| WHAT THIS TASK INVOLVES |
Only a slice of the listing below is wanted. Retype the lines from the one containing "Пивоваренный завод в" through the one containing "Назван необычный предмет", exactly, both ends included.

| TASK DATA |
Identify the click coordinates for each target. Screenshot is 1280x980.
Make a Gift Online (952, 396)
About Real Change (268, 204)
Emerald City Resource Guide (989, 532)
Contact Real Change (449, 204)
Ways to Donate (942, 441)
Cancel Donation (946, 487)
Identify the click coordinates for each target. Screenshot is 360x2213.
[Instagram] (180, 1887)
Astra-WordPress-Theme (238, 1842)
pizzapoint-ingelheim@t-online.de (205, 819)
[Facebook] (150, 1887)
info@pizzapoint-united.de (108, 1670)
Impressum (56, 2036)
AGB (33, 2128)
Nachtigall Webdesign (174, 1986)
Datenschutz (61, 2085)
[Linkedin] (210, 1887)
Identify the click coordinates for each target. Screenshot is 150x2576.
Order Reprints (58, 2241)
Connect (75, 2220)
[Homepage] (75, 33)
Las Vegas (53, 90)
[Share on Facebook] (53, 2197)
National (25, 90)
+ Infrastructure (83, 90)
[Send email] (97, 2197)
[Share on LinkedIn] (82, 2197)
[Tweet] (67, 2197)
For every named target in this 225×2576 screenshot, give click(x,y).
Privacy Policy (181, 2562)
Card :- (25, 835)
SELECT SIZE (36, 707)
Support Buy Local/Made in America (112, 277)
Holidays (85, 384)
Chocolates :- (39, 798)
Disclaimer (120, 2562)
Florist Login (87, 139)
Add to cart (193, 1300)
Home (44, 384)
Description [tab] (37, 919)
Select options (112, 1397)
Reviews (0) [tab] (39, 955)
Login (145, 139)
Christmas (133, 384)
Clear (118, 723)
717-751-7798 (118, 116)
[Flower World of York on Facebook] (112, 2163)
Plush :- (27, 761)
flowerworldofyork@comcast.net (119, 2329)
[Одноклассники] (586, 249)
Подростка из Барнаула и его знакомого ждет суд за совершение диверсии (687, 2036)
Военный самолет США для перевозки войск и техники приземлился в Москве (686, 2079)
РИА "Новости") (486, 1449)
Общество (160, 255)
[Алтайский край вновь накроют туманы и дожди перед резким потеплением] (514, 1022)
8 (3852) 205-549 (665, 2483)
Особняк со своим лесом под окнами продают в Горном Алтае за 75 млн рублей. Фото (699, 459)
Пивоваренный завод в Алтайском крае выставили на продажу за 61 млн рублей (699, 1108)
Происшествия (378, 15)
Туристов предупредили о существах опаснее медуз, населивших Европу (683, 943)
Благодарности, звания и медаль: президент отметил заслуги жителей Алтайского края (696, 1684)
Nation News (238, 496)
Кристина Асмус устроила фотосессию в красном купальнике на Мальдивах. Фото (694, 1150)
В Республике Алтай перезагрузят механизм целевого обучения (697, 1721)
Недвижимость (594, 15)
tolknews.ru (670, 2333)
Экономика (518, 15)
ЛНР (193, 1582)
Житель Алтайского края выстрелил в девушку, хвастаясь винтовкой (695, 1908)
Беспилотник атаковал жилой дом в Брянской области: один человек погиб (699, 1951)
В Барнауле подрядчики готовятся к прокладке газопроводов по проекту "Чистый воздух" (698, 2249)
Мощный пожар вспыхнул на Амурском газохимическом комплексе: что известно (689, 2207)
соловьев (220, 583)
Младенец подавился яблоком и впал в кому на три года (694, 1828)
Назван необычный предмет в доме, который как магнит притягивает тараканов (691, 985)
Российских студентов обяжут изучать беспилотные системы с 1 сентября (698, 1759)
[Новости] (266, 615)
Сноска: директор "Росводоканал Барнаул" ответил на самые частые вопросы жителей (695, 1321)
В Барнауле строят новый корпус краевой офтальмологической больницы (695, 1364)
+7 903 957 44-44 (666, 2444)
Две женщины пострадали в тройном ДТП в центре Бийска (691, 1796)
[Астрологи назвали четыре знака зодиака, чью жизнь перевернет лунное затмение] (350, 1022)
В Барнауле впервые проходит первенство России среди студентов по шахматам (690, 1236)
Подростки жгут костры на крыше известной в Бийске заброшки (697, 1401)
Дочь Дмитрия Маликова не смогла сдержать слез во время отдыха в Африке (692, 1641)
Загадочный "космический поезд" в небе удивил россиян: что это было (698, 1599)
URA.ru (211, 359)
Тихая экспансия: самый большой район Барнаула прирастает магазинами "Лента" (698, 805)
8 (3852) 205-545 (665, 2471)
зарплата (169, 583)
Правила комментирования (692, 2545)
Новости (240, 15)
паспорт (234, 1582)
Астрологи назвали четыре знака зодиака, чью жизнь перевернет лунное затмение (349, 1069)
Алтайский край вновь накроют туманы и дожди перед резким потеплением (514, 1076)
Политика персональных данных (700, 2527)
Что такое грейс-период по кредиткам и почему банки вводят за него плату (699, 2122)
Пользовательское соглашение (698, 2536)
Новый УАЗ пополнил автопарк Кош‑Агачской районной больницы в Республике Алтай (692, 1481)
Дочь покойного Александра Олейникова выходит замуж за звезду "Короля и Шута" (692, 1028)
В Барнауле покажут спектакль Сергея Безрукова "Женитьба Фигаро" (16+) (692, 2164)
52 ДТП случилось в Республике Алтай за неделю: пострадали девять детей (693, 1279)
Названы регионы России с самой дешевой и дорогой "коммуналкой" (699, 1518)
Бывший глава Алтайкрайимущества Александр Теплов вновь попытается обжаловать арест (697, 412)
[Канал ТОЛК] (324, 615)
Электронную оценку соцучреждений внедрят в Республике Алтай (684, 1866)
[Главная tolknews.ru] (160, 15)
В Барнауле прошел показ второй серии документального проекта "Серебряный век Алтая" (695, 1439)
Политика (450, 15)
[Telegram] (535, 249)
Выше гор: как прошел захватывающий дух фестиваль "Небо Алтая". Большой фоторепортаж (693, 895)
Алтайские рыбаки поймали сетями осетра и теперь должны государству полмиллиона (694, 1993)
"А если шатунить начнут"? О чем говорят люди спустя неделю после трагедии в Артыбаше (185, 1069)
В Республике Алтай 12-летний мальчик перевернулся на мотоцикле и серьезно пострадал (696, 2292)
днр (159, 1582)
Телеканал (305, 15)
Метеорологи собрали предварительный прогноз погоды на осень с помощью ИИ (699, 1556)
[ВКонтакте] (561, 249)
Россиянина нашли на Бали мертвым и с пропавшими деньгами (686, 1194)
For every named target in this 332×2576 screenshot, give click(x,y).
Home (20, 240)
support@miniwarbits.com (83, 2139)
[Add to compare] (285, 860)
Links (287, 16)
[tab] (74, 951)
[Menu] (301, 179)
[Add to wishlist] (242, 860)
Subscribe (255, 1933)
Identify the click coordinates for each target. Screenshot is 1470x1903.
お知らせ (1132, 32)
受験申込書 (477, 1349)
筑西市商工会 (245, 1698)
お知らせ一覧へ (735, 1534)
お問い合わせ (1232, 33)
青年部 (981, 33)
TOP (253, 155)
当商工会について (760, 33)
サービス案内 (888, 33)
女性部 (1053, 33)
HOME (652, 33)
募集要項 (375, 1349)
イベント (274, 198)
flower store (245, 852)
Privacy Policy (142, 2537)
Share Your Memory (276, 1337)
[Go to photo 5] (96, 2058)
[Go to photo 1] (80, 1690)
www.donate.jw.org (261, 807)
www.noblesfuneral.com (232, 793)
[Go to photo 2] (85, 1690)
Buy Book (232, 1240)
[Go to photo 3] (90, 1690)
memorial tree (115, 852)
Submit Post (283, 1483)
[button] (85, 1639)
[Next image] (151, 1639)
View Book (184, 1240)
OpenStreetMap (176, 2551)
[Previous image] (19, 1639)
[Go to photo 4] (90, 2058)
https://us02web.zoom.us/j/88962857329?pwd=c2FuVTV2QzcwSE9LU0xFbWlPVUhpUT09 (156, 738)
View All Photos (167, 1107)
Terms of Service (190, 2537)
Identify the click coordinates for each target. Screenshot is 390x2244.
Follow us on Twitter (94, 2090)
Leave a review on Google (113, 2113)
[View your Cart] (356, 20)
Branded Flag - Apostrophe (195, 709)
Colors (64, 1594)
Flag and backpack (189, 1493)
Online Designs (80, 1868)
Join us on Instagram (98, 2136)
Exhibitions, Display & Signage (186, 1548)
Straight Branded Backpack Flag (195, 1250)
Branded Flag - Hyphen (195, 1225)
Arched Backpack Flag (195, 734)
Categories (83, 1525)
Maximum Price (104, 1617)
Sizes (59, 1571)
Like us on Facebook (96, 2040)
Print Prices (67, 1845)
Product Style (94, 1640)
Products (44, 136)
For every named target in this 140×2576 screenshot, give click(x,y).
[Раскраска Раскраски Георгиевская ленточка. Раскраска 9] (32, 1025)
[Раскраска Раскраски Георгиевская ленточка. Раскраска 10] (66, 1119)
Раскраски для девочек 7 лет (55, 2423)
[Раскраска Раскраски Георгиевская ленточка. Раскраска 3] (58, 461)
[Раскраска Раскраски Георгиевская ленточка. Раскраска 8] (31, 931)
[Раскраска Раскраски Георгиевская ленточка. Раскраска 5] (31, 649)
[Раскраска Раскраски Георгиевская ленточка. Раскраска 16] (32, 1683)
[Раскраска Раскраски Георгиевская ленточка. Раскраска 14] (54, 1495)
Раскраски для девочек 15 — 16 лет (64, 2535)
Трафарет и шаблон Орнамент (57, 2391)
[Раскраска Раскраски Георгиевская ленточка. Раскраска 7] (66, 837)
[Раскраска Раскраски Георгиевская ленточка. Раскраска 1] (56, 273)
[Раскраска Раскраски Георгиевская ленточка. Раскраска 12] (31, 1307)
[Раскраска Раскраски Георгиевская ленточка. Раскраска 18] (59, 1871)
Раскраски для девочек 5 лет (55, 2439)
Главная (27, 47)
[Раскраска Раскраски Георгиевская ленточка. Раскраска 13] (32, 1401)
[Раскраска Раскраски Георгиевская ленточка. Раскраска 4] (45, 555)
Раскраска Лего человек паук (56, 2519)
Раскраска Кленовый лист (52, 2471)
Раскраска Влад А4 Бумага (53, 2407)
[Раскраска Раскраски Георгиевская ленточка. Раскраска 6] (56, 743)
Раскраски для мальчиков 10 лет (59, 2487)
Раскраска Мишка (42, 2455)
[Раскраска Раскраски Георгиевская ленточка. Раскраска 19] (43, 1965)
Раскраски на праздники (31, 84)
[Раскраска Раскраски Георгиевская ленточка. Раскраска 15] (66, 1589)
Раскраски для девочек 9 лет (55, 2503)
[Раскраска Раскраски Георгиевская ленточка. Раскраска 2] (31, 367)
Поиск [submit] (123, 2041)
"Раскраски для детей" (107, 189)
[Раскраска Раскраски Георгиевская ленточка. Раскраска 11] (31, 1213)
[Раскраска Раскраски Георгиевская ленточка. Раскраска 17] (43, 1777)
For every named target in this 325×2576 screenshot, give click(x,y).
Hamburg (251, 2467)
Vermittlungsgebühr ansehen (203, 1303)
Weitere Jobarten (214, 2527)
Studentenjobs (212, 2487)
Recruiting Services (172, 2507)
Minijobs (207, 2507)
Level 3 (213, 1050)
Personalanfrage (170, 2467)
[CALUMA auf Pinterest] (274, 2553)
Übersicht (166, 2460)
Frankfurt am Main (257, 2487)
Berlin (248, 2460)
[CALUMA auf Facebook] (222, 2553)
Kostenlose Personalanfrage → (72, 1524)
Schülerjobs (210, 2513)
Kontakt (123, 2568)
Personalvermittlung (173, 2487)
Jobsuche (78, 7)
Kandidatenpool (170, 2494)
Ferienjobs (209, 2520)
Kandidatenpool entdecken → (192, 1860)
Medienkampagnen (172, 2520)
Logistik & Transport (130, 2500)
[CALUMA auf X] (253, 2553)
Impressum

| RESPONSE FOR THIS EXERCISE |
Пивоваренный завод в Алтайском крае выставили на продажу за 61 млн рублей (699, 1108)
Происшествия (378, 15)
Туристов предупредили о существах опаснее медуз, населивших Европу (683, 943)
Благодарности, звания и медаль: президент отметил заслуги жителей Алтайского края (696, 1684)
Nation News (238, 496)
Кристина Асмус устроила фотосессию в красном купальнике на Мальдивах. Фото (694, 1150)
В Республике Алтай перезагрузят механизм целевого обучения (697, 1721)
Недвижимость (594, 15)
tolknews.ru (670, 2333)
Экономика (518, 15)
ЛНР (193, 1582)
Житель Алтайского края выстрелил в девушку, хвастаясь винтовкой (695, 1908)
Беспилотник атаковал жилой дом в Брянской области: один человек погиб (699, 1951)
В Барнауле подрядчики готовятся к прокладке газопроводов по проекту "Чистый воздух" (698, 2249)
Мощный пожар вспыхнул на Амурском газохимическом комплексе: что известно (689, 2207)
соловьев (220, 583)
Младенец подавился яблоком и впал в кому на три года (694, 1828)
Назван необычный предмет в доме, который как магнит притягивает тараканов (691, 985)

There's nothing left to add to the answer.